Document excerpt section start

Can an atheist go on a spiritual journey? Maher was raised Catholic, with a Jewish mother. He interviews her for his movie: Religion, she says, “only told you good things. Or so I thought.” “But it’s so shamelessly invented!” he complains. “Well,” she concedes, “we can say that now.” In tantalizing glimpses of autobiography, Maher reveals that as late as age 40 (he is 52), he was still “making deals” with God. So what happened? Standing on the baked stones of Megiddo, snorting at the Second Coming, he seems fully formed—as secure in his American irony as Twain or any of them. But what formed him, exactly?

I like Maher best when he’s bringing his own brand of acidulous biblical witness to bear. Reminding the glossily appareled Jeremiah Cummings, the head of the Worldwide International Campaign for Christ, that Saint Paul traveled with only the shirt on his back, he asks, “Should I assume that this is the only $2,000 suit you own?” To John Westcott, of the gay-conversion outfit Exchange Ministries, he submits the fact that Jesus had precisely nothing to say about homosexuality. Most stirringly, when several large working-class men at a roadside truckers chapel not only decline to beat him up but instead offer a sincere prayer that his questions will be answered, Maher thanks them for being “Christlike, and not just Christian.” After moments like this, the movie’s ending—in which Maher bellows antireligious anathemas (“Grow up or die!”) over mushroom clouds and distant boomings of Nietzschean dynamite—seems a little heavy-metal.

Document excerpt section end

** Assigned task 1 **
How old is Maher according to the movie review?
** Assigned task 2 **
Retype the movie review word for word, from "Can an atheist" to "formed him, exactly?".

The data section start

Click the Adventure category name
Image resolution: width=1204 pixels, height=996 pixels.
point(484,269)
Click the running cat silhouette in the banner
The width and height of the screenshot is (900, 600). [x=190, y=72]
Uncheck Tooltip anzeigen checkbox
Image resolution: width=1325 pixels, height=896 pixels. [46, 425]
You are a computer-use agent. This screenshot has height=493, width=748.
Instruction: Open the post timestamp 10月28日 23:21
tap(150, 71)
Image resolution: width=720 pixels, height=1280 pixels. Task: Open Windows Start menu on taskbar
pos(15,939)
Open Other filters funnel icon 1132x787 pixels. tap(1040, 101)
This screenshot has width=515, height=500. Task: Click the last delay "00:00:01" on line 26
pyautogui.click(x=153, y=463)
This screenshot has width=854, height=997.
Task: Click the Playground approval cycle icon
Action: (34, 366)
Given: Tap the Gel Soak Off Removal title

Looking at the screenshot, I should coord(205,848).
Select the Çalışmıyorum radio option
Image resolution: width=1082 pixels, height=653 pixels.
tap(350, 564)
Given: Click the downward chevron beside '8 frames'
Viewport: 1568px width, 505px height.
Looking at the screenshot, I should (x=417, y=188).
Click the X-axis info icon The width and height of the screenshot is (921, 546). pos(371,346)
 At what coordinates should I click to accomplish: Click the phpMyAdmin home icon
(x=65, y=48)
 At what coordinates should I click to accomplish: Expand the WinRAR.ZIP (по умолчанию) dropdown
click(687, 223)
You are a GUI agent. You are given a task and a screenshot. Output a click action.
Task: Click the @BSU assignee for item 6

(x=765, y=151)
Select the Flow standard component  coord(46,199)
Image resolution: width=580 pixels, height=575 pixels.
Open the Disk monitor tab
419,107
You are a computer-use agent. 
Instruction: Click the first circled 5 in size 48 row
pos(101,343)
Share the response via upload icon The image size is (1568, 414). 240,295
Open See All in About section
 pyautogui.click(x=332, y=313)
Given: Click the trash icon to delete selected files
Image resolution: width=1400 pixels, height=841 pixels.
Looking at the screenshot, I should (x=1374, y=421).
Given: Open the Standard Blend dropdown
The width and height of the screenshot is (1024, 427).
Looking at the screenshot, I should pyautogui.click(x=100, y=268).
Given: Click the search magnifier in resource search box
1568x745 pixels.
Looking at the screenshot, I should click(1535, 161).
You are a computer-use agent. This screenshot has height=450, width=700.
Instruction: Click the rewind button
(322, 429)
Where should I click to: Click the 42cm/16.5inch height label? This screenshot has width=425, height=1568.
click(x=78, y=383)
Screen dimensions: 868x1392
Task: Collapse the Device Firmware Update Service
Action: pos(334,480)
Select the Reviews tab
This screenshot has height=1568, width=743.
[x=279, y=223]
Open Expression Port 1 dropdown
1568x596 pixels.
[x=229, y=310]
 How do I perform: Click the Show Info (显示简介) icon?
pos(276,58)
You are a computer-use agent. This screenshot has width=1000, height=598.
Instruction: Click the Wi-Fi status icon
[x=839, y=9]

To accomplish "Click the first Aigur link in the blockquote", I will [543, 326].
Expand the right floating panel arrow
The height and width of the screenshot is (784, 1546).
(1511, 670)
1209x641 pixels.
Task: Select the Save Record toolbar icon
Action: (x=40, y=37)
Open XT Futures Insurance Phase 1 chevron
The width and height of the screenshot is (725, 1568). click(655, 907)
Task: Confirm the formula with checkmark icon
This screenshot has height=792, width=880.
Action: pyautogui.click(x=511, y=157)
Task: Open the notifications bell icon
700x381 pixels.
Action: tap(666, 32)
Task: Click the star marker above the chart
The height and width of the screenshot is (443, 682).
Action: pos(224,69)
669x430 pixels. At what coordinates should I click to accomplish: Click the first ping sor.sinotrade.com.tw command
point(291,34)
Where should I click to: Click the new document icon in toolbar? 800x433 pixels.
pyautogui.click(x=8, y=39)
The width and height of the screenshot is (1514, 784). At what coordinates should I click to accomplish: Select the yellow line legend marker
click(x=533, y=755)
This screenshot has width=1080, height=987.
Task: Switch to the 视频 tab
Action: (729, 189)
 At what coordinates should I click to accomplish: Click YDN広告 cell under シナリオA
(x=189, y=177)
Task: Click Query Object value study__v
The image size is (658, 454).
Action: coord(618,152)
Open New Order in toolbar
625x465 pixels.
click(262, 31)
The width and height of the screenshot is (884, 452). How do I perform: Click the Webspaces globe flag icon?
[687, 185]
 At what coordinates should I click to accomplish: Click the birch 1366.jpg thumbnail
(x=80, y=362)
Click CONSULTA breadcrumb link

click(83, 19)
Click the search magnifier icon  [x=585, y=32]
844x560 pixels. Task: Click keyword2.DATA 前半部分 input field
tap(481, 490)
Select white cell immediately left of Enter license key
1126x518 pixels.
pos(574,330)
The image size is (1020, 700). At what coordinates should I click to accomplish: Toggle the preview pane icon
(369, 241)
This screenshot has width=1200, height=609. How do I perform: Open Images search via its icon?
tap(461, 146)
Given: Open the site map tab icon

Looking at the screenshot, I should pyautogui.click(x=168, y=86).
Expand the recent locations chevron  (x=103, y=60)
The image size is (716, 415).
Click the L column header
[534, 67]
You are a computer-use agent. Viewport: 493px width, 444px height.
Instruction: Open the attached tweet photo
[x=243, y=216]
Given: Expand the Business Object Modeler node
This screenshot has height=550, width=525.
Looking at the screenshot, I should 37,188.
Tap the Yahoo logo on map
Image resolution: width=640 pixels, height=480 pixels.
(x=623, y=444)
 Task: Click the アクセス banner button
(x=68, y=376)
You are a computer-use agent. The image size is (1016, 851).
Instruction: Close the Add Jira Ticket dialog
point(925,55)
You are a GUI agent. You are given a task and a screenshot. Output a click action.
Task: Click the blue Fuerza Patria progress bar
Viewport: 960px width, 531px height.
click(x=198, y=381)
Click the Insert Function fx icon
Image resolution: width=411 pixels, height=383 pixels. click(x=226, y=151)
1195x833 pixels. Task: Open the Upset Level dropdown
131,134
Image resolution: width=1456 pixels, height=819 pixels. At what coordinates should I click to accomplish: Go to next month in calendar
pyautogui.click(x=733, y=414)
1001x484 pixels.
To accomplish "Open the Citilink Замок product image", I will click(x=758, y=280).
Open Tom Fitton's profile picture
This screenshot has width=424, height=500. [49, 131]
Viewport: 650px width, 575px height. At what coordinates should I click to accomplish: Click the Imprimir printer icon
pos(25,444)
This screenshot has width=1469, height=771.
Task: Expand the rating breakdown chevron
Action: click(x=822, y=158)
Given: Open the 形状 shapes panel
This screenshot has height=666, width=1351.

The data section end

** Answer box 1 **
He is 52.

** Answer box 2 **
Can an atheist go on a spiritual journey? Maher was raised Catholic, with a Jewish mother. He interviews her for his movie: Religion, she says, “only told you good things. Or so I thought.” “But it’s so shamelessly invented!” he complains. “Well,” she concedes, “we can say that now.” In tantalizing glimpses of autobiography, Maher reveals that as late as age 40 (he is 52), he was still “making deals” with God. So what happened? Standing on the baked stones of Megiddo, snorting at the Second Coming, he seems fully formed—as secure in his American irony as Twain or any of them. But what formed him, exactly?